BEGIN Data listing
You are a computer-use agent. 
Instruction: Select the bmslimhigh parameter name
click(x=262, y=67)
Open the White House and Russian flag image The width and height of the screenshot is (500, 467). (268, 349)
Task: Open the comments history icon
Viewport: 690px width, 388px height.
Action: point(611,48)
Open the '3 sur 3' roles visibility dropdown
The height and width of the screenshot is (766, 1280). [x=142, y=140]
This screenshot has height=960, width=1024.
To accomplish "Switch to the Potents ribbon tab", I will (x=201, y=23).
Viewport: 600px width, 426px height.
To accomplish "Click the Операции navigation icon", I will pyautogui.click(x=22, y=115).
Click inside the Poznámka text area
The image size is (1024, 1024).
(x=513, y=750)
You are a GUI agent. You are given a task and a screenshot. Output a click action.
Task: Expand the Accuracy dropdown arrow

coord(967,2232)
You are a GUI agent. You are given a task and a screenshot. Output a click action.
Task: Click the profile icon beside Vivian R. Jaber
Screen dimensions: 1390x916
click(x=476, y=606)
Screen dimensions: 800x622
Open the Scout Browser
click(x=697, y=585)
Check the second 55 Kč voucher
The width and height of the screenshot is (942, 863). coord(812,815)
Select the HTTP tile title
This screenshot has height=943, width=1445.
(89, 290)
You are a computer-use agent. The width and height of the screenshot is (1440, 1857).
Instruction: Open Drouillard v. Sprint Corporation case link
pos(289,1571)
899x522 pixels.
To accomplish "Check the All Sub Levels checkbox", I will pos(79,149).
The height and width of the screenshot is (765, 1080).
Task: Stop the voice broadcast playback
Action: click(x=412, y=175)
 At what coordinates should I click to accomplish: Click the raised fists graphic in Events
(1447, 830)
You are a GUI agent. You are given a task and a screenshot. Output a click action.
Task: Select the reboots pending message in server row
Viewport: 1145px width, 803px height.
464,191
END Data listing
> _What is required_
All of the data above must be set down again exactly.

> _Task output_
You are a computer-use agent. 
Instruction: Select the bmslimhigh parameter name
click(x=262, y=67)
Open the White House and Russian flag image The width and height of the screenshot is (500, 467). (268, 349)
Task: Open the comments history icon
Viewport: 690px width, 388px height.
Action: point(611,48)
Open the '3 sur 3' roles visibility dropdown
The height and width of the screenshot is (766, 1280). [x=142, y=140]
This screenshot has height=960, width=1024.
To accomplish "Switch to the Potents ribbon tab", I will (x=201, y=23).
Viewport: 600px width, 426px height.
To accomplish "Click the Операции navigation icon", I will pyautogui.click(x=22, y=115).
Click inside the Poznámka text area
The image size is (1024, 1024).
(x=513, y=750)
You are a GUI agent. You are given a task and a screenshot. Output a click action.
Task: Expand the Accuracy dropdown arrow

coord(967,2232)
You are a GUI agent. You are given a task and a screenshot. Output a click action.
Task: Click the profile icon beside Vivian R. Jaber
Screen dimensions: 1390x916
click(x=476, y=606)
Screen dimensions: 800x622
Open the Scout Browser
click(x=697, y=585)
Check the second 55 Kč voucher
The width and height of the screenshot is (942, 863). coord(812,815)
Select the HTTP tile title
This screenshot has height=943, width=1445.
(89, 290)
You are a computer-use agent. The width and height of the screenshot is (1440, 1857).
Instruction: Open Drouillard v. Sprint Corporation case link
pos(289,1571)
899x522 pixels.
To accomplish "Check the All Sub Levels checkbox", I will pos(79,149).
The height and width of the screenshot is (765, 1080).
Task: Stop the voice broadcast playback
Action: click(x=412, y=175)
 At what coordinates should I click to accomplish: Click the raised fists graphic in Events
(1447, 830)
You are a GUI agent. You are given a task and a screenshot. Output a click action.
Task: Select the reboots pending message in server row
Viewport: 1145px width, 803px height.
464,191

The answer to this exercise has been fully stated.